What is required
Copy, exactly and without additions, every line in the records below from the one holding "Task: Click the arrows" through the one holding "Pin the Configuration panel with pushpin icon", both ends included.

Extracted material
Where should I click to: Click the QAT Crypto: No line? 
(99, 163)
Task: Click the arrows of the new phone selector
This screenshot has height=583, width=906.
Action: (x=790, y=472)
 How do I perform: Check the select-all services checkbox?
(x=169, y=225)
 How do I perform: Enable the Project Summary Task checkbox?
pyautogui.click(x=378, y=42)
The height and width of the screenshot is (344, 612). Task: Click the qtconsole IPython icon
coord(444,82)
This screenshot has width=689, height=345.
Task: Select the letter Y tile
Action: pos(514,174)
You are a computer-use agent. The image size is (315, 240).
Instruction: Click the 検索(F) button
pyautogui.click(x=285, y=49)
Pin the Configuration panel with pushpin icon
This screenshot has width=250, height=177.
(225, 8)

==

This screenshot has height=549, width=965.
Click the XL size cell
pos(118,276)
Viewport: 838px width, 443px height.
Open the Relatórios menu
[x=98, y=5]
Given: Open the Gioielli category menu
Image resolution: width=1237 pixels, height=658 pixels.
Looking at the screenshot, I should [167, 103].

* * *

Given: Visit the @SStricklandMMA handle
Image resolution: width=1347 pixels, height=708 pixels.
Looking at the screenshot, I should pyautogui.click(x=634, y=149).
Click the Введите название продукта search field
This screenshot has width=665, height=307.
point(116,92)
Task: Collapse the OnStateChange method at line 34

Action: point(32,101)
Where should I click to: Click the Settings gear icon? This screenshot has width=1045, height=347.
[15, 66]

Answer
Task: Click the arrows of the new phone selector
This screenshot has height=583, width=906.
Action: (x=790, y=472)
 How do I perform: Check the select-all services checkbox?
(x=169, y=225)
 How do I perform: Enable the Project Summary Task checkbox?
pyautogui.click(x=378, y=42)
The height and width of the screenshot is (344, 612). Task: Click the qtconsole IPython icon
coord(444,82)
This screenshot has width=689, height=345.
Task: Select the letter Y tile
Action: pos(514,174)
You are a computer-use agent. The image size is (315, 240).
Instruction: Click the 検索(F) button
pyautogui.click(x=285, y=49)
Pin the Configuration panel with pushpin icon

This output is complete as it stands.